While this is the 11th book in the loosely connected Porthkennack series, it's book 3 for the Roscarrocks; this one being about Branok (Bran) who was a real git in the first two books, and whom I'd basically written off as a jerk not worth my time.

Boy, was I wrong.

It could theoretically also be read as a standalone, though the characters from the previous two books make an appearance, and it would probably be best to read both of them before reading this one, to fully grasp the layers of Bran's misunderstood character. 

Bran was a real a-hole to his nephew Devan (from book 1) when he came to Porthkennack to search for his birth mother, though it's not clear why until this book. 

Bran showed some contempt for his little brother Jory (from book 2), and again, the reasons aren't clear until this book.

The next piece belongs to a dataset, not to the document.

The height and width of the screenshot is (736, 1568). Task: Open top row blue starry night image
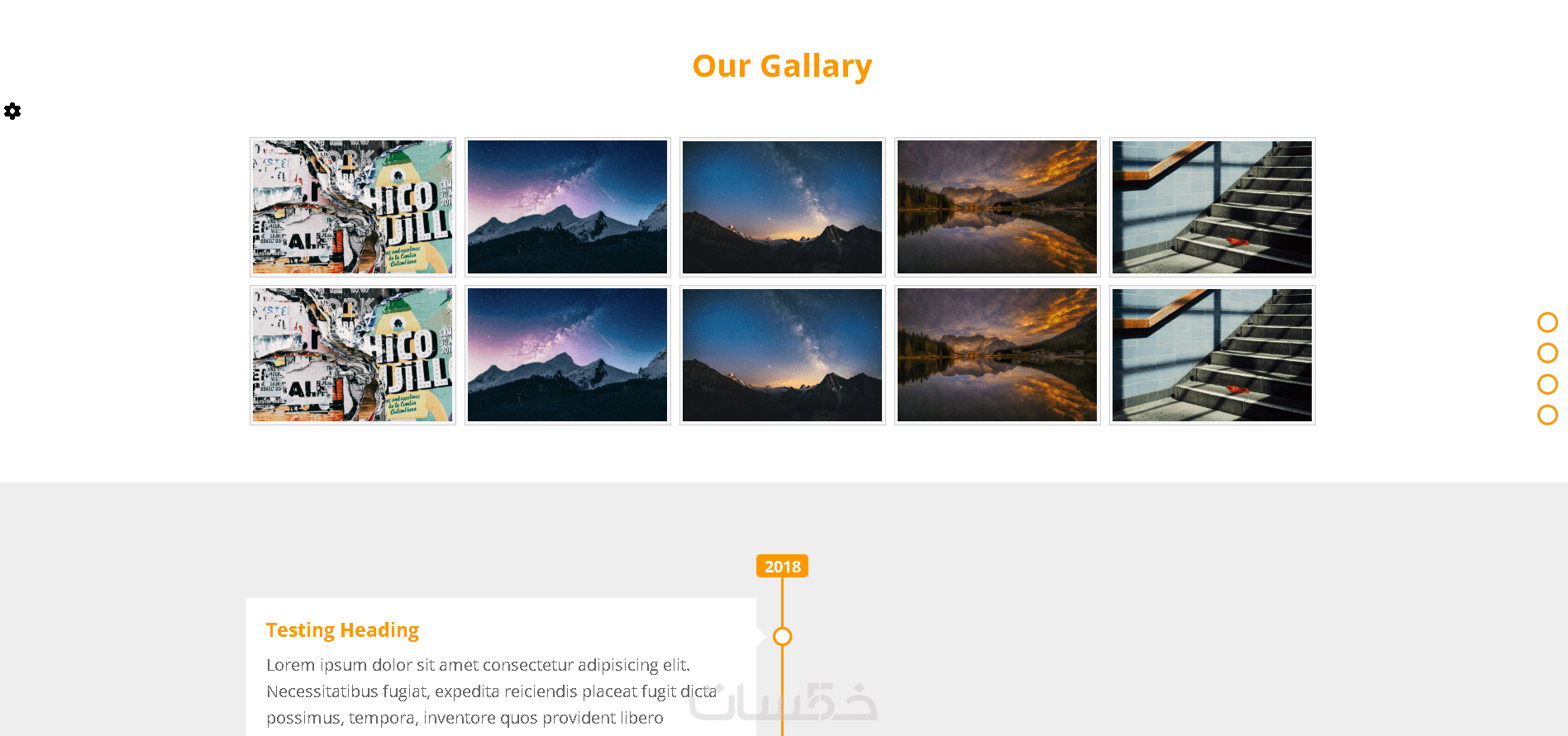point(783,207)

Living with a huge burden on his shoulders, his late father's voice in his ear, Bran has locked himself into the closet all his life, never feeling free to be who he really is. His twin sister Bea (Devan's mother) and he have spent most their adult life on their family estate, setting themselves apart from the general populace as what would 500 years ago be similar to feudal overlords. 

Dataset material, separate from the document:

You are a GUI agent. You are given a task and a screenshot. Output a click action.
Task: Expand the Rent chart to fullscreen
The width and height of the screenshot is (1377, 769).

And Bran has for many, many years kept a massive secret from his sister and brother. 

Sam Ferreira is an old friend of Jory, whom he met while at university. Trusting someone he thought he could trust turned out to be detrimental for Sam's academic career, and, in some debt from gambling, he's now in dire need of a new job. When Jory comes to him about helping with an exhibit Bran is funding, about The Black Prince, Sam jumps at the chance to prove himself and says yes.

And thus Bran and Sam meet. The romance between them is slow burn by design - and when I say slow, I mean slooooooooow. There's a lot of UST and longing, but we're more than halfway in before they first kiss. To be honest, the slow burn was necessary - both men have baggage, and it takes some time for Bran and Sam to trust the other. 

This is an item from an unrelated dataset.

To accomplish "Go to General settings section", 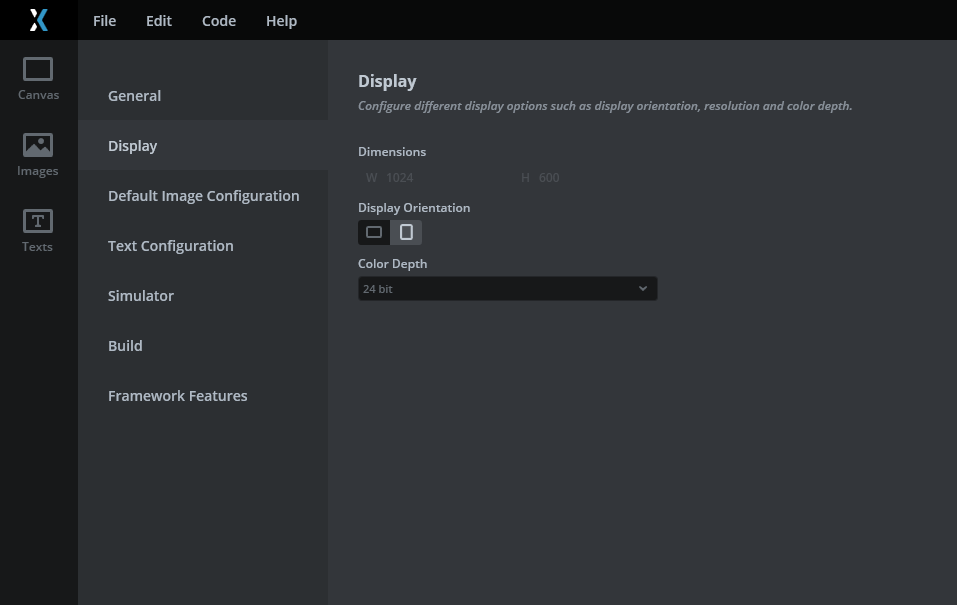I will [134, 96].
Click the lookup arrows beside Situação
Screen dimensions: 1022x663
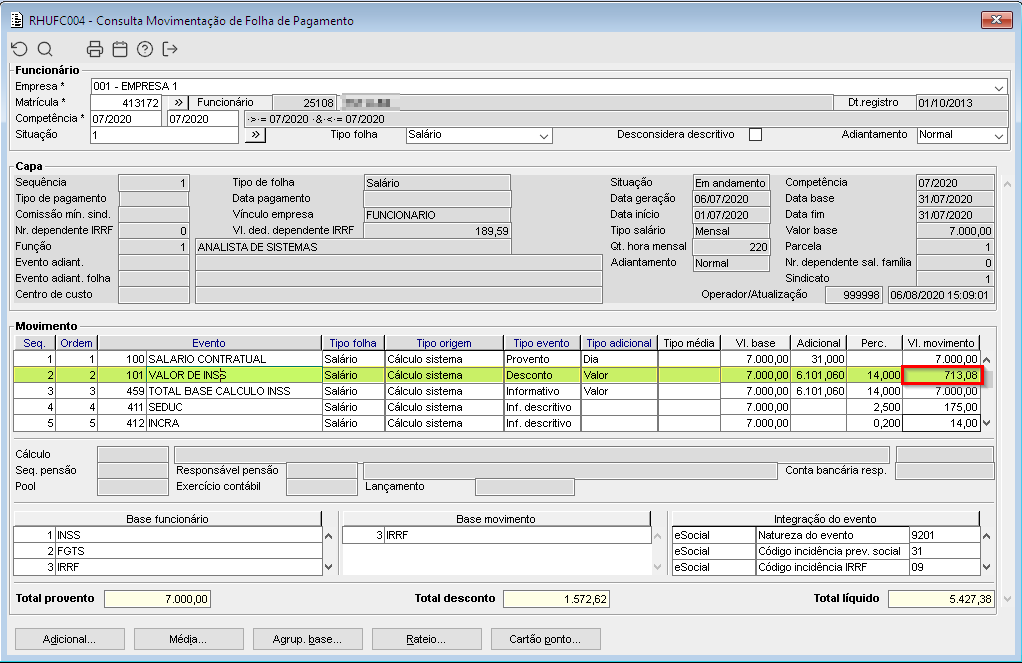click(254, 135)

The romance is quiet, almost taking a backseat to the rest of the plot, which is basically an exploration, a study of Bran's character. The man, outwardly sensible and hard and difficult to read, is in reality vulnerable, insecure, and scared. He hides his true self. He's taken on the responsibility of carrying the family legacy. He's jealous, he's demanding, and he barks at others. But he puts family above all else, he's generous, and he desperately wants to be loved. Even if he's loathe to admit that to anyone, including himself.

I'm not one who needs a lot of on-page sex, and this book doesn't have a lot of it, which suited me fine. What passion there is felt genuine. We leave Bran and Sam with a HFN, but one that I can absolutely see turn into a HEA, possibly in a future book in which we get to revisit these characters.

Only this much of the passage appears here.